Start of Records for this task
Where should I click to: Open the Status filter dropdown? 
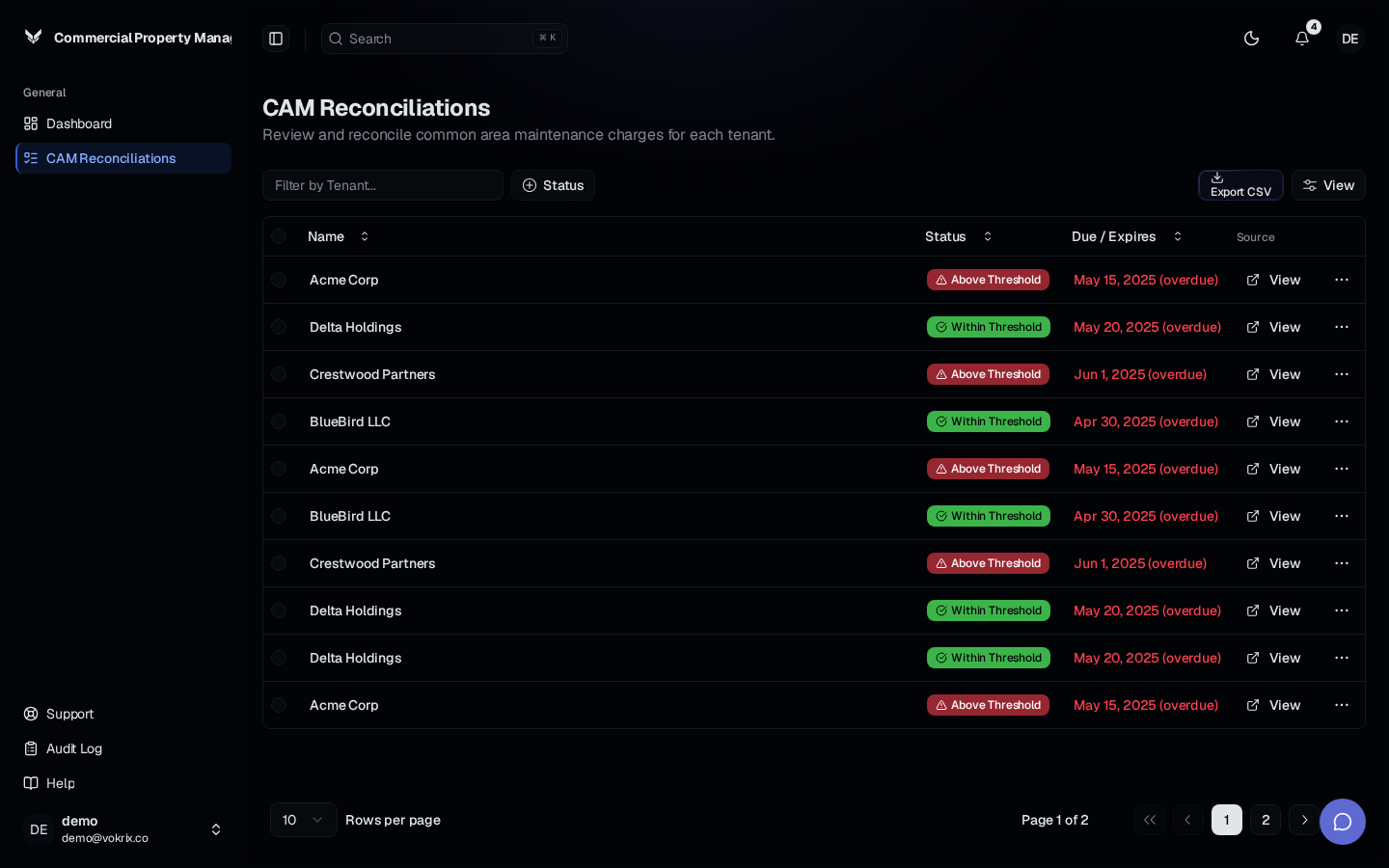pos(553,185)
End of Records for this task
Start of Records for this task
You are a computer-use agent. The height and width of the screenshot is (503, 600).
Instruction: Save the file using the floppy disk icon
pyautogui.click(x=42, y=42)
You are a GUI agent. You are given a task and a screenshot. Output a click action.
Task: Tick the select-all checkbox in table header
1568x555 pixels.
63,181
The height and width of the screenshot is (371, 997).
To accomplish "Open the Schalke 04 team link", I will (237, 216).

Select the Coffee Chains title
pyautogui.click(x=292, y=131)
End of Records for this task
Start of Records for this task
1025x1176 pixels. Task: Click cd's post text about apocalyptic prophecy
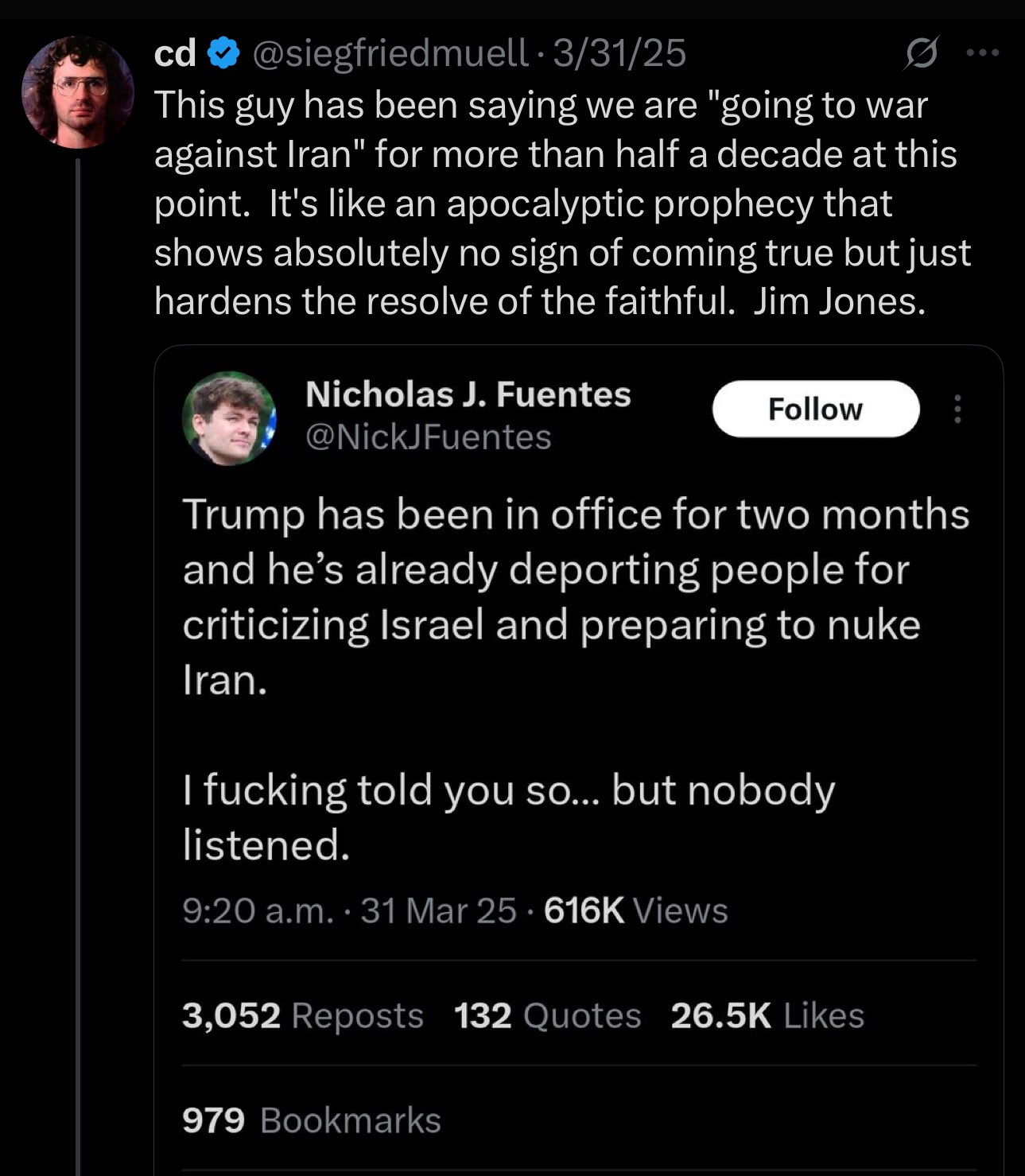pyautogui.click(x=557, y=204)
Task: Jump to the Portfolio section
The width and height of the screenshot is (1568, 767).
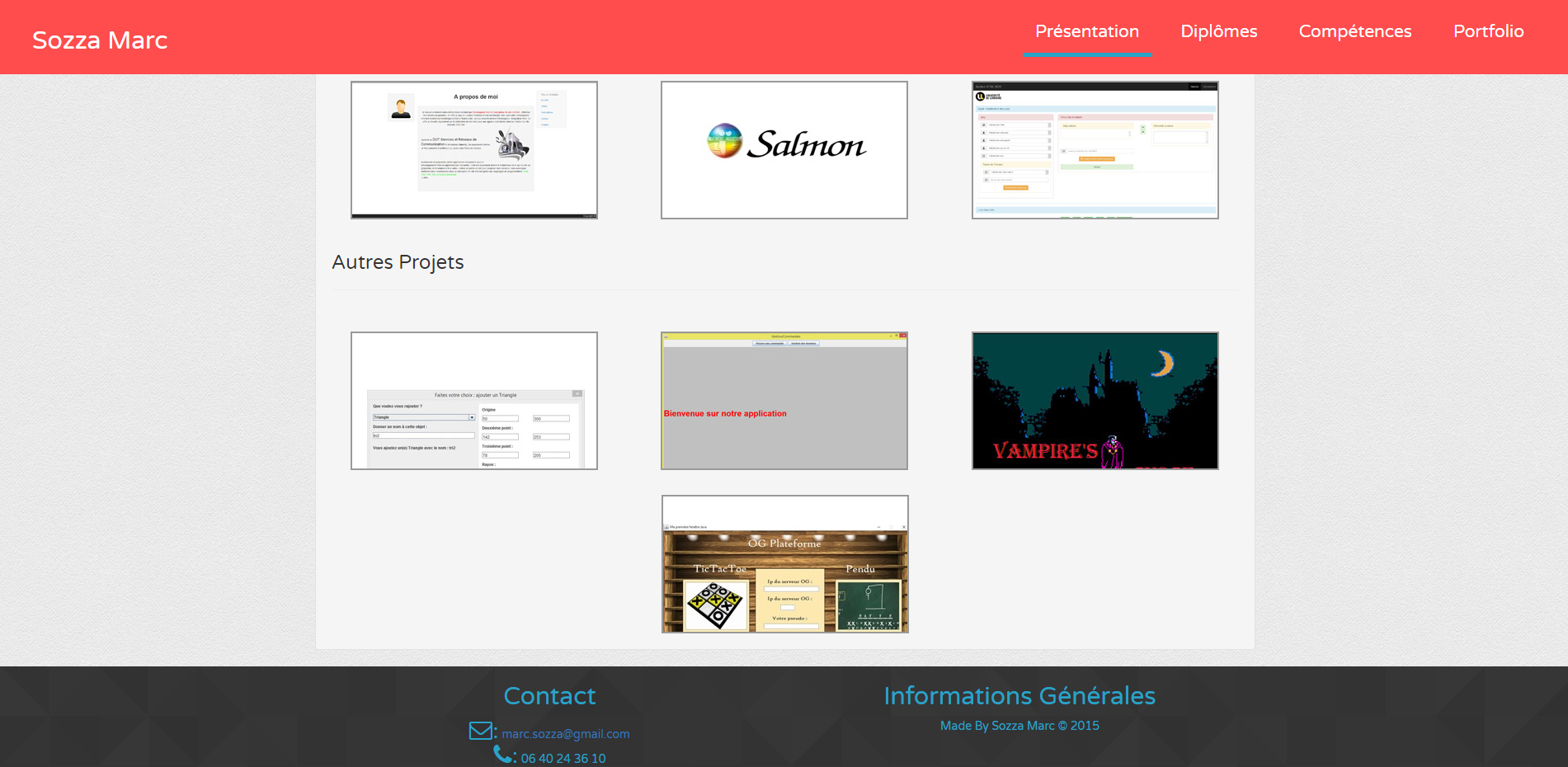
End of Records for this task
- [Exercise prompt]
Search the entries for the word "height" and pick out every line that holds it.

- [Exercise result]
You are a computer-use agent. The height and width of the screenshot is (503, 600).
The height and width of the screenshot is (371, 997).
The width and height of the screenshot is (1568, 767).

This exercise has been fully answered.